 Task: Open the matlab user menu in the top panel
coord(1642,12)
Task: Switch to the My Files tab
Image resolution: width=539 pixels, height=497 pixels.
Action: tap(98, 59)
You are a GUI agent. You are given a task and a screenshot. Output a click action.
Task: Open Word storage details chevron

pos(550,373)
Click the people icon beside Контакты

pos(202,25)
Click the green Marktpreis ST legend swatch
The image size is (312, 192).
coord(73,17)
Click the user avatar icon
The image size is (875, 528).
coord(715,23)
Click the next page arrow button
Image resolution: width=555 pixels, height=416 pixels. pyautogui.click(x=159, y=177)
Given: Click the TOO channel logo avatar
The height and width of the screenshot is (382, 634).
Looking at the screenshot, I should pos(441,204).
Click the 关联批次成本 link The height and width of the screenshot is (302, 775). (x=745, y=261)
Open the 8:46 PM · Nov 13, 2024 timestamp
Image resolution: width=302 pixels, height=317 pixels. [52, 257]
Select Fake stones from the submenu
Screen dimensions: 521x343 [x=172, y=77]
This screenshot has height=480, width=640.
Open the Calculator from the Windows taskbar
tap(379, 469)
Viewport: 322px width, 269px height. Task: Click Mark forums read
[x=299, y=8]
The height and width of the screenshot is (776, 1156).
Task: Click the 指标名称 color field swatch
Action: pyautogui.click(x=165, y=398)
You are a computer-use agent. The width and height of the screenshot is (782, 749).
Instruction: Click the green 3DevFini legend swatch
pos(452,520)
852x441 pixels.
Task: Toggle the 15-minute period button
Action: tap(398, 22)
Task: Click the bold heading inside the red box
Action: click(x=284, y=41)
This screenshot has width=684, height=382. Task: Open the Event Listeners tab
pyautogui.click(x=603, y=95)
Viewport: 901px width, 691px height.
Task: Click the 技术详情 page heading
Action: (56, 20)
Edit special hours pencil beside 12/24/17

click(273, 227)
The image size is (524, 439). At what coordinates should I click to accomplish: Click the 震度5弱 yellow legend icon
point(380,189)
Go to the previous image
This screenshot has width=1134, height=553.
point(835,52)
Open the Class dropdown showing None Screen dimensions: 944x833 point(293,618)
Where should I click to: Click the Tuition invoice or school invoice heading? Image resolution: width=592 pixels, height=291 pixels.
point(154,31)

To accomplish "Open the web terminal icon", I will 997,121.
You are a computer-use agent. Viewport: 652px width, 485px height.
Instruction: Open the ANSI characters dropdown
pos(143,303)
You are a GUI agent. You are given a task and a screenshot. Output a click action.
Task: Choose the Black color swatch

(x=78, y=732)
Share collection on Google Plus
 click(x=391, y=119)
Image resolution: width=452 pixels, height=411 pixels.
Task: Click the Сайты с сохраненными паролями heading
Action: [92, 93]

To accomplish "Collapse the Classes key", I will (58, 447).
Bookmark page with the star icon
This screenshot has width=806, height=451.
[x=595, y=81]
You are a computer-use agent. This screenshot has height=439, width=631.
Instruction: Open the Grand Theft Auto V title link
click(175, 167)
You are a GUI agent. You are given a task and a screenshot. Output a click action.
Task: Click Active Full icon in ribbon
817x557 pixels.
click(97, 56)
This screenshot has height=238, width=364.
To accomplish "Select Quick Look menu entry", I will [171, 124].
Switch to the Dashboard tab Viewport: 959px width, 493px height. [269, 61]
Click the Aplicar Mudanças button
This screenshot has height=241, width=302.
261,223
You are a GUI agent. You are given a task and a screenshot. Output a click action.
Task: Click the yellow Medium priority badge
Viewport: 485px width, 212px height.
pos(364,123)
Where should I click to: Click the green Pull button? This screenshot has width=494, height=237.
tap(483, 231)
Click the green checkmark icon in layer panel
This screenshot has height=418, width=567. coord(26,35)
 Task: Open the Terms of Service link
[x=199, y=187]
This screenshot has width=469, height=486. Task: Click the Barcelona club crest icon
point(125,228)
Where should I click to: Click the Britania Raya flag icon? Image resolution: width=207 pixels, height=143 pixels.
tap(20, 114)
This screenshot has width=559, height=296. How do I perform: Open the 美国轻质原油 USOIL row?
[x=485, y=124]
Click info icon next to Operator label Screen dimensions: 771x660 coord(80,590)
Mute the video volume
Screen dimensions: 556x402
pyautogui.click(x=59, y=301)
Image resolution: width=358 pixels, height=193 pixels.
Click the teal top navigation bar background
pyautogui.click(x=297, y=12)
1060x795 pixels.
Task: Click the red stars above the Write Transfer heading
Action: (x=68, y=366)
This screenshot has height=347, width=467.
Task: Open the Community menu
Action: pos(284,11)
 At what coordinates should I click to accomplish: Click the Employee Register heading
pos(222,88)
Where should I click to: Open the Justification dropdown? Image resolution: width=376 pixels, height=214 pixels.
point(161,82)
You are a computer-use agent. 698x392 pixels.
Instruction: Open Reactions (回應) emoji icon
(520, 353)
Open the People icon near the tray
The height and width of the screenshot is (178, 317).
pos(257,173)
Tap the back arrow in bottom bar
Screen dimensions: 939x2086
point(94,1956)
──────
_What is needed_. The listing above should be printed again in full, unchanged.

_Solution to this problem_.
 Task: Open the matlab user menu in the top panel
coord(1642,12)
Task: Switch to the My Files tab
Image resolution: width=539 pixels, height=497 pixels.
Action: tap(98, 59)
You are a GUI agent. You are given a task and a screenshot. Output a click action.
Task: Open Word storage details chevron

pos(550,373)
Click the people icon beside Контакты

pos(202,25)
Click the green Marktpreis ST legend swatch
The image size is (312, 192).
coord(73,17)
Click the user avatar icon
The image size is (875, 528).
coord(715,23)
Click the next page arrow button
Image resolution: width=555 pixels, height=416 pixels. pyautogui.click(x=159, y=177)
Given: Click the TOO channel logo avatar
The height and width of the screenshot is (382, 634).
Looking at the screenshot, I should pos(441,204).
Click the 关联批次成本 link The height and width of the screenshot is (302, 775). (x=745, y=261)
Open the 8:46 PM · Nov 13, 2024 timestamp
Image resolution: width=302 pixels, height=317 pixels. [52, 257]
Select Fake stones from the submenu
Screen dimensions: 521x343 [x=172, y=77]
This screenshot has height=480, width=640.
Open the Calculator from the Windows taskbar
tap(379, 469)
Viewport: 322px width, 269px height. Task: Click Mark forums read
[x=299, y=8]
The height and width of the screenshot is (776, 1156).
Task: Click the 指标名称 color field swatch
Action: pyautogui.click(x=165, y=398)
You are a computer-use agent. The width and height of the screenshot is (782, 749).
Instruction: Click the green 3DevFini legend swatch
pos(452,520)
852x441 pixels.
Task: Toggle the 15-minute period button
Action: tap(398, 22)
Task: Click the bold heading inside the red box
Action: click(x=284, y=41)
This screenshot has width=684, height=382. Task: Open the Event Listeners tab
pyautogui.click(x=603, y=95)
Viewport: 901px width, 691px height.
Task: Click the 技术详情 page heading
Action: (56, 20)
Edit special hours pencil beside 12/24/17

click(273, 227)
The image size is (524, 439). At what coordinates should I click to accomplish: Click the 震度5弱 yellow legend icon
point(380,189)
Go to the previous image
This screenshot has width=1134, height=553.
point(835,52)
Open the Class dropdown showing None Screen dimensions: 944x833 point(293,618)
Where should I click to: Click the Tuition invoice or school invoice heading? Image resolution: width=592 pixels, height=291 pixels.
point(154,31)

To accomplish "Open the web terminal icon", I will 997,121.
You are a computer-use agent. Viewport: 652px width, 485px height.
Instruction: Open the ANSI characters dropdown
pos(143,303)
You are a GUI agent. You are given a task and a screenshot. Output a click action.
Task: Choose the Black color swatch

(x=78, y=732)
Share collection on Google Plus
 click(x=391, y=119)
Image resolution: width=452 pixels, height=411 pixels.
Task: Click the Сайты с сохраненными паролями heading
Action: [92, 93]

To accomplish "Collapse the Classes key", I will (58, 447).
Bookmark page with the star icon
This screenshot has width=806, height=451.
[x=595, y=81]
You are a computer-use agent. This screenshot has height=439, width=631.
Instruction: Open the Grand Theft Auto V title link
click(175, 167)
You are a GUI agent. You are given a task and a screenshot. Output a click action.
Task: Click Active Full icon in ribbon
817x557 pixels.
click(97, 56)
This screenshot has height=238, width=364.
To accomplish "Select Quick Look menu entry", I will [171, 124].
Switch to the Dashboard tab Viewport: 959px width, 493px height. [269, 61]
Click the Aplicar Mudanças button
This screenshot has height=241, width=302.
261,223
You are a GUI agent. You are given a task and a screenshot. Output a click action.
Task: Click the yellow Medium priority badge
Viewport: 485px width, 212px height.
pos(364,123)
Where should I click to: Click the green Pull button? This screenshot has width=494, height=237.
tap(483, 231)
Click the green checkmark icon in layer panel
This screenshot has height=418, width=567. coord(26,35)
 Task: Open the Terms of Service link
[x=199, y=187]
This screenshot has width=469, height=486. Task: Click the Barcelona club crest icon
point(125,228)
Where should I click to: Click the Britania Raya flag icon? Image resolution: width=207 pixels, height=143 pixels.
tap(20, 114)
This screenshot has width=559, height=296. How do I perform: Open the 美国轻质原油 USOIL row?
[x=485, y=124]
Click info icon next to Operator label Screen dimensions: 771x660 coord(80,590)
Mute the video volume
Screen dimensions: 556x402
pyautogui.click(x=59, y=301)
Image resolution: width=358 pixels, height=193 pixels.
Click the teal top navigation bar background
pyautogui.click(x=297, y=12)
1060x795 pixels.
Task: Click the red stars above the Write Transfer heading
Action: (x=68, y=366)
This screenshot has height=347, width=467.
Task: Open the Community menu
Action: pos(284,11)
 At what coordinates should I click to accomplish: Click the Employee Register heading
pos(222,88)
Where should I click to: Open the Justification dropdown? Image resolution: width=376 pixels, height=214 pixels.
point(161,82)
You are a computer-use agent. 698x392 pixels.
Instruction: Open Reactions (回應) emoji icon
(520, 353)
Open the People icon near the tray
The height and width of the screenshot is (178, 317).
pos(257,173)
Tap the back arrow in bottom bar
Screen dimensions: 939x2086
point(94,1956)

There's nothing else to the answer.